Staff simulations showed that global growth in 2025 would be roughly 0.2 percentage point lower if the maximum tariff rates announced in April and July were implemented, the IMF said.
The IMF said the global economy was proving resilient for now, but uncertainty remained high and current economic activity suggested “distortions from trade, rather than underlying robustness”.
Gourinchas said the 2025 outlook had been helped by what he called “a tremendous amount” of front-loading as businesses tried to get ahead of the tariffs, but he warned that the stockpiling boost would not last.
“That is going to fade away,” he said, adding, “That’s going to be a drag on economic activity in the second half of the year and into 2026. There is going to be pay back for that front loading, and that’s one of the risks we face.”
Tariffs were expected to remain high, he said, pointing to signs that US consumer prices were starting to edge higher.

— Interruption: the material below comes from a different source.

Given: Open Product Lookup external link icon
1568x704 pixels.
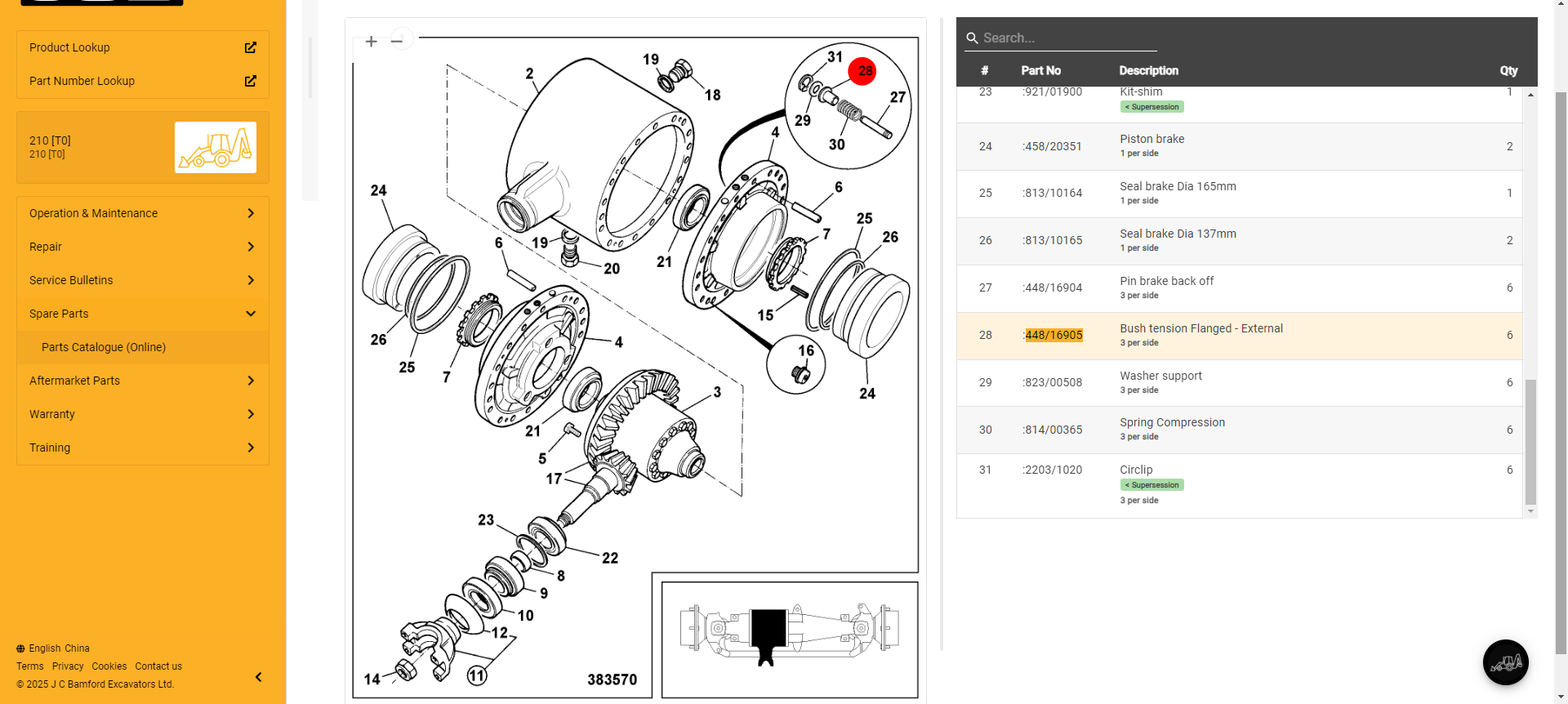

“The underlying tariff is much higher than it was back in January, February. If that stays … that will weigh on growth going forward, contributing to a really lackluster global performance.”
One unusual factor has been a depreciation of the dollar, not seen during previous trade tensions, Gourinchas said, noting that the lower dollar was adding to the tariff shock for other countries, while also helping ease financial conditions.
US growth was expected to reach 1.9 percent in 2025, up 0.1 percentage point from April’s outlook, edging up to 2 percent in 2026. A new US tax cut and spending law was expected to increase the US fiscal deficit by 1.5 percentage points, with tariff revenues offsetting that by about half, the IMF said.
It lifted its forecast for the euro area by 0.2 percentage point to 1 percent in 2025, and left the 2026 forecast unchanged at 1.2 percent. The IMF said the upward revision reflected a historically large surge in Irish pharmaceutical exports to the US; without it, the revision would have been half as big.
China’s outlook got a bigger upgrade of 0.8 percentage point, reflecting stronger-than-expected activity in the first half of the year, and the significant reduction in US-China tariffs after Washington and Beijing declared a temporary truce.
The IMF increased its forecast for Chinese growth in 2026 by 0.2 percentage point to 4.2 percent.
Overall, growth is expected to reach 4.1 percent in emerging markets and developing economies in 2025, edging lower to 4 percent in 2026, it said.
The IMF revised its forecast for world trade up by 0.9 percentage point to 2.6 percent, but cut its forecast for 2026 by 0.6 percentage point to 1.9 percent.